Inventors have to be able to predict the future with some precision. If you pour thousands or hundreds of thousands of dollars of your own money into developing an invention only to have the world ignore it because it was too much too soon, well, you won’t make that mistake very often.
This is how my rule-of-thumb evolved into make the technological improvement just 10% better than the old technology. Ten percent is a number people can excitedly get behind. Five times better, not so much or so I thought. But fudging the numbers downwards didn’t work particularly well for me and that model felt unethical so I went back to the real numbers.
Five times improvement in efficiency is often considered too good to be true.

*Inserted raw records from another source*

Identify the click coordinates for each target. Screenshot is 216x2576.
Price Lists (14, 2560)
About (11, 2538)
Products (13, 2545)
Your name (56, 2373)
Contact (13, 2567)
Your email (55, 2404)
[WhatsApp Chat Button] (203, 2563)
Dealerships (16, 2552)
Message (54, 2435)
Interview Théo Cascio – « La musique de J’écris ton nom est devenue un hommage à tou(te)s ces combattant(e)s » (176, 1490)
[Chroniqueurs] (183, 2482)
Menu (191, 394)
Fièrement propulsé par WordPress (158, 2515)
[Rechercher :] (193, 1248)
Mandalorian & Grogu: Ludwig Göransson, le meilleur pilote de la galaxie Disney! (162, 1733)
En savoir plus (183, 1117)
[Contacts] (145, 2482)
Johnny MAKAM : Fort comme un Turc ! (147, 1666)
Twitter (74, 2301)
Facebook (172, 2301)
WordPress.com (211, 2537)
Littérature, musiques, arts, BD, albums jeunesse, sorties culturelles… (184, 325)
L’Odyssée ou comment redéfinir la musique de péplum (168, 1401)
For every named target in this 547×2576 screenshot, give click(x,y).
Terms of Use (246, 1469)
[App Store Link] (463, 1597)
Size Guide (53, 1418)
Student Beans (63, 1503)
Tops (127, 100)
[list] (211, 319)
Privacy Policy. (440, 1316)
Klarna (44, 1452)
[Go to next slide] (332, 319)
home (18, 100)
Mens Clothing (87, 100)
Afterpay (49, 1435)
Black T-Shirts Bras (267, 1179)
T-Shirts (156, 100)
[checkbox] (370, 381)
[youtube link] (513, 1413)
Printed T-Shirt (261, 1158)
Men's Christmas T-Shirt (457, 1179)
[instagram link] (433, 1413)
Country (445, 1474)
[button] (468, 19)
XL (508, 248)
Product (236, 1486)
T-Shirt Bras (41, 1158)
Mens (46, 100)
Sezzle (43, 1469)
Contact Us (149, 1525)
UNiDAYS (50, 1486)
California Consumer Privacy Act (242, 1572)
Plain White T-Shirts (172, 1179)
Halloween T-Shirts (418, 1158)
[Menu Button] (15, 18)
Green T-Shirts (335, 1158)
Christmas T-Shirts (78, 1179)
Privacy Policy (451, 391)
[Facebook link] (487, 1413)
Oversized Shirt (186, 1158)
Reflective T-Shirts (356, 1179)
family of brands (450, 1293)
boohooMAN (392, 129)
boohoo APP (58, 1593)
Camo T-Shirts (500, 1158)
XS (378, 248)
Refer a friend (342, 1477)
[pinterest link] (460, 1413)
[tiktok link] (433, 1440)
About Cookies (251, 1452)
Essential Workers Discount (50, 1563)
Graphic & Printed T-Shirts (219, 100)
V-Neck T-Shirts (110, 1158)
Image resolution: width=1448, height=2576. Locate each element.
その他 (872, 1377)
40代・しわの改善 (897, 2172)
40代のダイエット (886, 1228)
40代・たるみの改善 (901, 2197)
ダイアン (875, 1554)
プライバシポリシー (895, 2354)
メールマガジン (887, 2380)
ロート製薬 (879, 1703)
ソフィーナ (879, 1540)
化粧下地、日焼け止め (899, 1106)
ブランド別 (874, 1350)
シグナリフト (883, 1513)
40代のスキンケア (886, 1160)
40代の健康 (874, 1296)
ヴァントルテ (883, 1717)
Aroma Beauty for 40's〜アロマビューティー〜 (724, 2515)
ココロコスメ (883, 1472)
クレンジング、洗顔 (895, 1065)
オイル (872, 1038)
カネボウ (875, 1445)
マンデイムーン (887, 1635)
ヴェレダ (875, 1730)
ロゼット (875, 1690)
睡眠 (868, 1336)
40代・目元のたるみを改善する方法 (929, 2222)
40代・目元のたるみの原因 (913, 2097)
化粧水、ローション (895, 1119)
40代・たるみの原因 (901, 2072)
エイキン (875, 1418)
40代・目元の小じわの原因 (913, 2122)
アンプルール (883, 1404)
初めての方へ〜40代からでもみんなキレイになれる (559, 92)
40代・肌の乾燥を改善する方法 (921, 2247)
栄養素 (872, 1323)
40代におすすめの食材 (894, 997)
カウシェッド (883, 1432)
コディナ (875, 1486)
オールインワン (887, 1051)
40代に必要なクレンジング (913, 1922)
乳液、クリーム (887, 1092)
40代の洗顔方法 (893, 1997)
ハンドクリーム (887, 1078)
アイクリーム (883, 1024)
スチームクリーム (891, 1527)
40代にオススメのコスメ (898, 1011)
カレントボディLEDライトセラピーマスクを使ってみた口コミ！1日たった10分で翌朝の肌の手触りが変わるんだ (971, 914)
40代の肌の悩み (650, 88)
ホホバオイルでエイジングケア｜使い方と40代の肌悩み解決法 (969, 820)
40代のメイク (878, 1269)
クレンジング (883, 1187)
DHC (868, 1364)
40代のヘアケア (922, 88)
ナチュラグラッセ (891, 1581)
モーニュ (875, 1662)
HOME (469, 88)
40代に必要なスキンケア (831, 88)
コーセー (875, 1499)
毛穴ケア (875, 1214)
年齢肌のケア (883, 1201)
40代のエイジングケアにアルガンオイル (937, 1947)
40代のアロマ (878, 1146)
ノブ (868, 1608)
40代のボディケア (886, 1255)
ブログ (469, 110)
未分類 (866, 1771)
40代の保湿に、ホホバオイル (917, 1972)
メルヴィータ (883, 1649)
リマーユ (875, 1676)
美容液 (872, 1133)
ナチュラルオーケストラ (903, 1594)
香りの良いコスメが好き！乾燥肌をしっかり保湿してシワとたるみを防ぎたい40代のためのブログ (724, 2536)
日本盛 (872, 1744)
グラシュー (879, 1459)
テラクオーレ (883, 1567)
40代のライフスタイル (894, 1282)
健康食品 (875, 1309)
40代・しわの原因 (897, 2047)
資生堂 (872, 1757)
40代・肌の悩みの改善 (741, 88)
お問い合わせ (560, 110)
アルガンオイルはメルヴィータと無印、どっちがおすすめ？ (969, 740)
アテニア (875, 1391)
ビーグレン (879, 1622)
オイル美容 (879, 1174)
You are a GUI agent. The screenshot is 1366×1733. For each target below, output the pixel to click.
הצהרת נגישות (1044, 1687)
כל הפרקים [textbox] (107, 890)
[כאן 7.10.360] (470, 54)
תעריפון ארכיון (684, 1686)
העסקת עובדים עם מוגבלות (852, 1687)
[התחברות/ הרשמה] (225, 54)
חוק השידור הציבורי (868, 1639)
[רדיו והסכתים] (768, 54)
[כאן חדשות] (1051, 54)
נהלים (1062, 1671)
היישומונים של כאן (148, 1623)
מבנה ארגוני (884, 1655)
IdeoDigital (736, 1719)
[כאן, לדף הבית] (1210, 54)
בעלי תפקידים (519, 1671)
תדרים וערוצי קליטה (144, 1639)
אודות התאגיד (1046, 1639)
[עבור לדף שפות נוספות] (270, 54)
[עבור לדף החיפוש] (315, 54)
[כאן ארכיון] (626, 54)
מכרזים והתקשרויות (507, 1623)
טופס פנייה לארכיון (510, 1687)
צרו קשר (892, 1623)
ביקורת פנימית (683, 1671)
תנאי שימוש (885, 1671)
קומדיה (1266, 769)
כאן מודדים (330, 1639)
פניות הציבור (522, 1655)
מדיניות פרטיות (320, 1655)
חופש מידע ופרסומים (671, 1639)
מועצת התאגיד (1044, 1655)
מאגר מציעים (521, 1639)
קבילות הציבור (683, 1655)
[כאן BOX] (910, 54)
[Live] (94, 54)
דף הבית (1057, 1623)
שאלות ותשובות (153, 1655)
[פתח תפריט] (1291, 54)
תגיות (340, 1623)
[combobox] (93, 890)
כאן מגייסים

I heard that quote recently while presenting a new ship propulsion technology that was five times more efficient to a group of maritime investors. The technology rewrote the science of fluid dynamics and I had built eleven prototypes all meeting or exceeding the five times efficiency number to prove it. The technology would save large ship owners twenty-million dollars per year per ship in fuel costs and it would be a substantial step in dramatically reducing atmospheric carbon. Too good to be true? No, just disruptive like so many other technologies unleashed in the past few years.
Disruptive technologies such as being able to communicate with anyone anywhere on the planet for pennies with both voice and video is too good to be true as is engineering custom personal cures for your previously deadly disease. Not having to drive your car anymore to get where you are going and to have your car work for you when you aren’t using it is also too good to be true. Yet, this advance is just a couple of years off.
Technology now exists to make videos or audio recordings of anything you can imagine whether real or fictional. This humorous Link is a good example. You can now make a video of anyone saying or doing anything. Too good to be true? Scary but no. This technology is here now. And those last-forever lightbulbs, free electricity on your roof and bulletproof materials and clothing that keeps you warm or cool as the need arises, are all too good to be true. It turns out that “too good to be true” is a sure clue to a changing future.
The aforementioned prop will eventually introduce inexpensive water sports to a new generation via solar-powered canoes, and as a pump, it will move massive amounts of water inexpensively across vast areas to where it’s needed for crops and it may even propel airships quietly and inexpensively as the yachts of the future. And it will do it silently.
Those extrapolations are the model for this column’s predictions but they don’t stop there. What are the benefits of silent fans? What are the virtues of cheap, nonpolluting transportation? The laminar discharge fan could sweep out forest fires by blowing the flame back onto the burned area starving it of fuel. A portable pump version could remove flood waters quickly and efficiently improving rescue efforts in flooded areas. And, of course, directed personal air conditioning could save billions in heating or cooling costs. Are you getting the picture?
More than one can play. If a reader sees a new reality forming they should let us, the editors of this column, know. Send an email to the link below and we may write about your insights so you can alert the public and be recognized as the futurist that you are.
Of course, we will look at the long-term effects on the population considering social implications such as jobs, education, population distribution and even leisure time. Do you remember leisure time?
Let’s not forget the environment. What technologies have the potential to save the earth from a stagnant ocean or an oxygen-less playground?
We will consider the effects new technologies will have on cost and quality of living, mental and physical requirements, cultural shifts, romance, opportunity for the individual and evaluate whether the technology can reach its full potential.
As best we can, we will attempt to predict the future. And in this prediction we will ascertain how hard we must work or invent or change our ways in order to survive and live well, all the while alleviating the stress associated with not knowing if we will make it. After all, isn’t that the only predicted future that we need to know?